(Delivered at UUSF on March 18, 2018. Listen to the audio here.)
Last weekend, I was in Oakland volunteering at a debate tournament. I've been involved in the debate community since high school, when I was a debater. The reason that I have stayed involved is because debate helps youth explore academic ideas, including ones that are personally relevant to them and their own identities. They research policy, and they incorporate personal narratives. These kids are figuring out what they believe and speaking out about it.
My own experience in debate was different. I learned about important issues and how to advocate on behalf of those issues, but it wasn't primarily about my beliefs. Instead, I would argue whatever I thought would help my team win. Sometimes, that would mean winning on sneaky technicalities rather than more substantive arguments, or sometimes it would mean adapting my arguments to a judge who had very different views than mine. Like the kids in Oakland, I did the research, but I didn't have the personal narratives.
That wasn't just me. A lot of my peers in debate would adopt the same outlook -- opportunistically thinking about what arguments were likely to win rather than what arguments were true or meaningful. It was moral ambiguity taken to the extreme.
That kind of opportunistic thinking about values is common even outside of debate. Before I started debating, my beliefs were mostly an average of the beliefs of people in my family and my community. Those were the beliefs that were convenient. I didn't think about why or explore for myself. And even when I learned more, the appreciation for ambiguity that I got from my community and from debate was an excuse for a lack of critical thinking about what my own beliefs were.
Defaulting to the beliefs around you is a problem because making the world a better place is hard. There's a lot of momentum keeping things the way they are, and changing that takes strong convictions, not just strong arguments. We need more people who know their beliefs about how the world is and how it should be. Even if those beliefs are uncomfortable. Even if you can't live up to those beliefs yet and you might get called a hypocrite.
Those kinds of beliefs are what guide people to choose a job at a nonprofit rather than a private sector job that would pay more. Those kinds of belief are what keeps someone telling their personal story even when it makes them vulnerable and hurt because that story needs to be told.

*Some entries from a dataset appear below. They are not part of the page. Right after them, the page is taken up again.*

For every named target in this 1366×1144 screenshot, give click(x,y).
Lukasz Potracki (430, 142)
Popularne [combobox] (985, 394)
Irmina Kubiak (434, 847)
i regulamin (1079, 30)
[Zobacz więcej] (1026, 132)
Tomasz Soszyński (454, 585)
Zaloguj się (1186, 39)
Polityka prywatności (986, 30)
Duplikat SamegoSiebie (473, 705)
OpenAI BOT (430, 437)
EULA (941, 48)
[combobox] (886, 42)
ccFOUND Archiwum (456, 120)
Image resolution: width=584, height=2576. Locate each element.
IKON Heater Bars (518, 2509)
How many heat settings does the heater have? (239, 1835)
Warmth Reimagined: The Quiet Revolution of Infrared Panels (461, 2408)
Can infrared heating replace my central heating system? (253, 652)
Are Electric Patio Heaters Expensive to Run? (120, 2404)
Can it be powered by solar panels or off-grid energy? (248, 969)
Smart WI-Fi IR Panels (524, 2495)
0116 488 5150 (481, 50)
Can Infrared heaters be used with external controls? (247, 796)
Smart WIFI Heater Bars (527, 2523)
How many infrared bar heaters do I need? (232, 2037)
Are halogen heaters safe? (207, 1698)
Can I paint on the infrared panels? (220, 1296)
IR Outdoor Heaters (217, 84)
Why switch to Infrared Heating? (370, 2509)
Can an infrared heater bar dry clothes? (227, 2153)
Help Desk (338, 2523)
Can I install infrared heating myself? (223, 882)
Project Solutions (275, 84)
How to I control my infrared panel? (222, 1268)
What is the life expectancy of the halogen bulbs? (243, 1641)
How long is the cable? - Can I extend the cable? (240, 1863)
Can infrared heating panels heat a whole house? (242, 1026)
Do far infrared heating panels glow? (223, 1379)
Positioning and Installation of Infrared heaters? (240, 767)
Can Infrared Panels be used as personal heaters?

And one of the reasons I became UU is because we are a community that helps cultivate those kinds of audacious, important beliefs.
We don't take our beliefs for granted. When there are beliefs that we mostly share, such as the seven principles, we think, write, and talk about them. And even for beliefs that are more unique, we support each other in our searches.
We might argue about which cause is the most important or how we should spend our time or where we should donate our money. But I'm not worried about that. There are enough problems out there. It's okay if one person takes action on the prison system and another focuses on education.
My concern is about everyone reflecting and then giving their beliefs the fullest expression that they deserve. For some people, that means giving a personal narrative in a debate where voices like theirs don't get heard. For me right now, it means coming to Church and giving a talk about believing in belief itself.